The new park at Rockland Road Bridge, in the center of the historic district in Piermont, will demonstrate the possibilities of a radically different approach to construction which minimizes the carbon footprint of construction materials and methods. Three strategies will be employed to accomplish this: (1) Going Local, (2) Reusing Existing Materials, and (3) Avoiding Carbon-Heavy Materials.
Going Local sources materials close to the site. This minimizes energy used in transporting construction materials. In addition, the embodied energy used to manufacture or process each material under consideration can be more easily understood, as manufacturing sources are easily accessible for study. The project will be built primarily from local stone sourced from Rockland County. Nearby residents will contribute stones from their properties and stone from local quarries will be utilized, highlighting the variety and beauty of local stone.
Reusing Existing Materials minimizes the embodied energy for processing construction inputs by using materials that have already been manufactured. For example, reusing salvaged stone blocks from demolished building sites saves energy of extracting and cutting this material. This has the added benefit of diverting bulky demolition materials from our landfills.
Avoiding Carbon-Heavy Materials forces designers to question conventional construction techniques and find other ways of accomplishing performance requirements such as structural integrity and durability. For example, this project will substitute dry-laid masonry for conventional reinforced concrete foundation and wall construction.
The new park will serve not only as a municipal improvement -- providing a spot for pedestrians and bikers to better view the historic bridge and Sparkill Creek waterfall -- but as proof that we can improve our surroundings with minimal environmental impact.
The brief called for a Water Taxi stand on the bank of the East River in Queens, NY that doubles as an emergency response facility.
Our Water Taxi Stand used the letters "T-A-X-I" for structure, signage and storage of emergency equipment. Openings under the letters provide entrances and exits, while ETFE cushions shelter from wind and rain.
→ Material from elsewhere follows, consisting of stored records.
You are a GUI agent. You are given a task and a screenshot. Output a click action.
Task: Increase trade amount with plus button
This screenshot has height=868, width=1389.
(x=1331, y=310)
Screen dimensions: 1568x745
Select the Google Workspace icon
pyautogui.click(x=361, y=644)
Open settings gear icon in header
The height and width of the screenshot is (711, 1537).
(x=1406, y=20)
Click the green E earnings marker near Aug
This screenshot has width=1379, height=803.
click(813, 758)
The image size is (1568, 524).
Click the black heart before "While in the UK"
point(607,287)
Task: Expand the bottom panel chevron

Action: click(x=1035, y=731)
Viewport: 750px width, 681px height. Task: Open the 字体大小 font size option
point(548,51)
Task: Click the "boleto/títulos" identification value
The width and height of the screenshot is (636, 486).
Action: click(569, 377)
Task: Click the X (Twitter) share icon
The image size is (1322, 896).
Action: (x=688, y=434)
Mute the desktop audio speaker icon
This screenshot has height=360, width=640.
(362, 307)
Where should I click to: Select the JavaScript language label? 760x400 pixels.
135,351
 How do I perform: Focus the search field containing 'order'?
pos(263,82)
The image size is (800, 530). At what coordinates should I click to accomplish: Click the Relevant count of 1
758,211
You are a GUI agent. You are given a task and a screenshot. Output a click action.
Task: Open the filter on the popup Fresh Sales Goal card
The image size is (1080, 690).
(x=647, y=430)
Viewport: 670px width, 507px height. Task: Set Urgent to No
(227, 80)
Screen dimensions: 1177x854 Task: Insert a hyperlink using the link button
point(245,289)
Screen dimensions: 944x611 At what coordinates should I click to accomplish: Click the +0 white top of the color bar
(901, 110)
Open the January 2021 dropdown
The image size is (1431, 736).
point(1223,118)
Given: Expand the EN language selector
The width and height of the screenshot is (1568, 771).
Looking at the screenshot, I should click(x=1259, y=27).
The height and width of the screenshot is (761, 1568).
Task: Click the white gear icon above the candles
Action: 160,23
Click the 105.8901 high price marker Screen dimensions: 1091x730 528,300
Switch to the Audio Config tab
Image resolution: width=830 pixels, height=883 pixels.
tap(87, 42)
The structure is fixed in place but floats with the changing tides and rising floodwaters. Piles driven into the river bottom which allow for vertical movement are hidden by the shafts of the letters "T" and "I".
Edward Hopper House Museum
Collaborators: De la Torre Design
Walter was asked, along with Ernest De la Torre, to recreate the furnishings in Edward Hopper's bedroom as it would have been in his formative years. Located on the second floor of the Hopper House art center, the room had been used as a "white box" gallery but retained the original mantel, doors and flooring.
A period bed, likely Hopper's own, was found disassembled in the attic and Hopper's original easel was located. Taking hints from an oil painting he made of a vignette in his bedroom, his self-portrait was reprinted to fit a period frame, walls were painted ochre, and furniture and accessories were placed to recreate the scene in the painting. A period fireplace insert, rug, furnishings and art supplies were sourced locally to complete the reimagined room.
The project was originally intended as a temporary installation, but due to popular demand will remain indefinitely.